A USP e a Folha

Olavo de Carvalho

Folha de S. Paulo, 13 de novembro de 2011

Nos anos 30-40, quando a USP ainda estava se constituindo administrativamente e o espírito dessa comunidade se condensava na Faculdade de Direito do Largo de São Francisco, a luta dos estudantes contra a ditadura getulista expressa o anseio de uma ordem constitucional democrática como viria a ser proposta consensualmente em 1945 pelas duas alas da UDN, o conservadorismo cristão e a Esquerda Democrática.

O suicídio de Getúlio Vargas e o recrudescimento espetacular do getulismo na década seguinte afetam profundamente a mentalidade uspiana, que, num giro de 180 graus, adere ao discurso nacional-progressista onde a ênfase já não cai no culto das liberdades democráticas mas nos programas sociais nominalmente destinados a erradicar a pobreza, ainda que ao custo do intervencionismo estatal crescente. Surge nessa época o mito da “camada mais esclarecida da população” que, se conferia aos estudantes o estatuto de guias iluminados da massa ignara, ao menos lhes infundia algum senso de gratidão e responsabilidade.

Nos anos 60, o nacional-progressismo uspiano transmuta-se em marxismo explícito, com a adesão maciça do estudantado à revolução continental orquestrada em Cuba. As correntes liberais e democráticas desaparecem, só restando, como simulacro de pluralismo, as divisões internas do movimento comunista: estalinistas, trotsquistas, maoístas etc.

Nas duas décadas seguintes a esquerda internacional, sob a inspiração da New Left americana (herdeira da Escola de Frankfurt), vai abandonando as formulações marxistas dogmáticas para ampliar a base social do movimento, absorvendo como forças revolucionárias todas as insatisfações subjetivas de ordem racial, familiar, sexual etc., muitas das quais a alta hierarquia comunista, até então, condenava como irracionalistas e pequeno-burguesas. Ao mesmo tempo, no Brasil, a derrota das guerrilhas abre caminho à adoção da estratégia gramsciana, que integra como instrumentos de guerra cultural o sex lib, a apologia das drogas e a legitimação da criminalidade como expressão do “grito dos oprimidos”.

O fracasso do modelo soviético acentua ainda a flexibilização do movimento revolucionário, com o abandono da hierarquia vertical e a adoção do modelo organizacional em “redes”. Bilionários globalistas passam a patrocinar movimentos esquerdistas por toda parte, de modo que rapidamente o discurso agora chamado “politicamente correto” se erige em opinião dominante, inibindo e marginalizando toda oposição conservadora ou religiosa, que se refugia em grupos minoritários cada vez mais desnorteados ou entre as camadas sociais mais pobres, desprovidas de canais de expressão.

Os efeitos desse processo na alma uspiana foram profundos e avassaladores: consagrados como representantes máximos do novo ethosglobal, os estudantes já não têm satisfações a prestar senão a seus próprios impulsos e desejos.

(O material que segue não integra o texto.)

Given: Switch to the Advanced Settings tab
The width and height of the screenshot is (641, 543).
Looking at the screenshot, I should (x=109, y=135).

O jovem radical ególatra, presunçoso e insolente, a quem todos os crimes são permitidos sob pretextos cada vez mais charmosos, tornou-se o modelo e juiz da conduta humana, a autoridade moral suprema a quem o próprio consenso da mídia e do establishment não ousa contrariar de frente, sob pena de autocondenar-se como reacionário, fascista, assassino de gays, negros e mulheres, etc. etc. etc.

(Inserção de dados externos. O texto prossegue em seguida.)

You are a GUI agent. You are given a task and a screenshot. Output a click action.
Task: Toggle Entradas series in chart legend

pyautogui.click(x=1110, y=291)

Há quem reclame dos “excessos” cometidos por aqueles jovens, mas a expressão mesma denota a queixa puramente quantitativa, a timidez mortal de contestar na base uma ideologia de fundo que é, em essência, a mesma de deputados e senadores, professores e reitores, ministros de Estado e empresários de mídia – a ideologia de todo o establishment, de todas as pessoas chiques. A ideologia, em suma, da própria Folha de S. Paulo.